*Problem to work on*. Below are records; work out how many of their lines hold the string "Calcola" and give that number alone.

*Data extracts*.

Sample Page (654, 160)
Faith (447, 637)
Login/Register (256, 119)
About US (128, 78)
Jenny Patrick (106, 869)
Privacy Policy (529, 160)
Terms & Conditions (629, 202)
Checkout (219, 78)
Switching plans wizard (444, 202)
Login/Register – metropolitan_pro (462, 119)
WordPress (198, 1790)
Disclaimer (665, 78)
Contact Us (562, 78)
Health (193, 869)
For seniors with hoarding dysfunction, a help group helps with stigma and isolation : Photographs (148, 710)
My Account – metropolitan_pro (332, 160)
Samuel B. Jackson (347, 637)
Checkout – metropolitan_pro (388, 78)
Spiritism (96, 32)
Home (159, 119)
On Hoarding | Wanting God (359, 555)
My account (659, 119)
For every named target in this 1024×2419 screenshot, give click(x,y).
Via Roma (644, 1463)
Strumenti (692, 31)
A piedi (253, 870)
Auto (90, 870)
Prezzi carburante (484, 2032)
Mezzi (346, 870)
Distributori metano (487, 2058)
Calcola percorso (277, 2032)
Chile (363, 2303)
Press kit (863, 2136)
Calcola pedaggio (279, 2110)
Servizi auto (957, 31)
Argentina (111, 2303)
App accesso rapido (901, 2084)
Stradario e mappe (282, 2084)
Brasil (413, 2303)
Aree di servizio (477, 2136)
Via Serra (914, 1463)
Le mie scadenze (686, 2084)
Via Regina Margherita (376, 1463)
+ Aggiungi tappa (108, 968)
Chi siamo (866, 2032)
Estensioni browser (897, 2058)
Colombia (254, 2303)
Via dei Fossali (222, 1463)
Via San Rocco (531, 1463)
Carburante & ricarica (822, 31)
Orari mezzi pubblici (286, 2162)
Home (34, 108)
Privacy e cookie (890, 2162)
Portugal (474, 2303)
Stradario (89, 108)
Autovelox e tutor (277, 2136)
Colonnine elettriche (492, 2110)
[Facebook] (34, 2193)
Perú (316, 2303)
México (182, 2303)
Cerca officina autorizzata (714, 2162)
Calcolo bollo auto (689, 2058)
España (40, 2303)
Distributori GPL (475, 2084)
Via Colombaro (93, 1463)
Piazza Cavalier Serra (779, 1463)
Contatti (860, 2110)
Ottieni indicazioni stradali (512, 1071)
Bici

*Answer below*. 2